Image Alt

The Pill’s Fans Stories: “Stop the time, keep the moment”

By Claudio Martoglio

Un altro sabato sera a casa, da solo. Una condizione che a piccole dosi ho sempre apprezzato, ma che dopo un anno di isolamento forzato più o meno continuativo ormai non può che starmi decisamente stretta.

Cerco un libro, un documentario, una serie che mi faccia sognare avventure magiche e lontane. Che strano pensare a come è cambiata la percezione delle distanze nella mia testa durante quest’ultimo anno. Mi ritrovo a sognare il calcare della Liguria e la neve della Val d’Aosta come se fossero terre così distanti e esotiche, ricoperte da chissà quale aura di mistero. I confini regionali continuano a essere invalicabili e ormai mi ci sono abituato. Con fatica e un pizzico di rabbia, ma mi ci sono abituato.
========================
Problema da risolvere: Prosegui il racconto sul sabato sera trascorso in isolamento, a partire dalla frase successiva all'ultima riportata. Il listato proviene da una fonte diversa e non ha legami con il racconto.

Estratto del dataset:
========================
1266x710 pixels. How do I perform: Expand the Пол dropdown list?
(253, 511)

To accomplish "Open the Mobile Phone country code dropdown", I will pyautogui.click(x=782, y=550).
========================
Risposta attesa:
Apro armadi e cassapanche a caccia di qualcosa di ignoto. Un oggetto, una rivista, qualcosa che dia una svolta a questa serata così anonima e noiosa. Improvvisamente la vedo, sepolta in un cassetto, sotto una valanga di cianfrusaglie. Il mio occhio cade su una busta che riconosco immediatamente. E’ la lettera che tempo fa avevo scritto e spedito al me stesso del futuro. Saranno passati cinque anni e ricordo perfettamente che avrei voluto aprirla dopo un paio al massimo. La data scritta sul fronte della busta mi toglie ogni dubbio: “Aprire ad Agosto 2019”. Mi ero totalmente dimenticato dell’esistenza di quel pezzo di carta, ma appena preso in mano le immagini di quell’estate mi tornano alla mente.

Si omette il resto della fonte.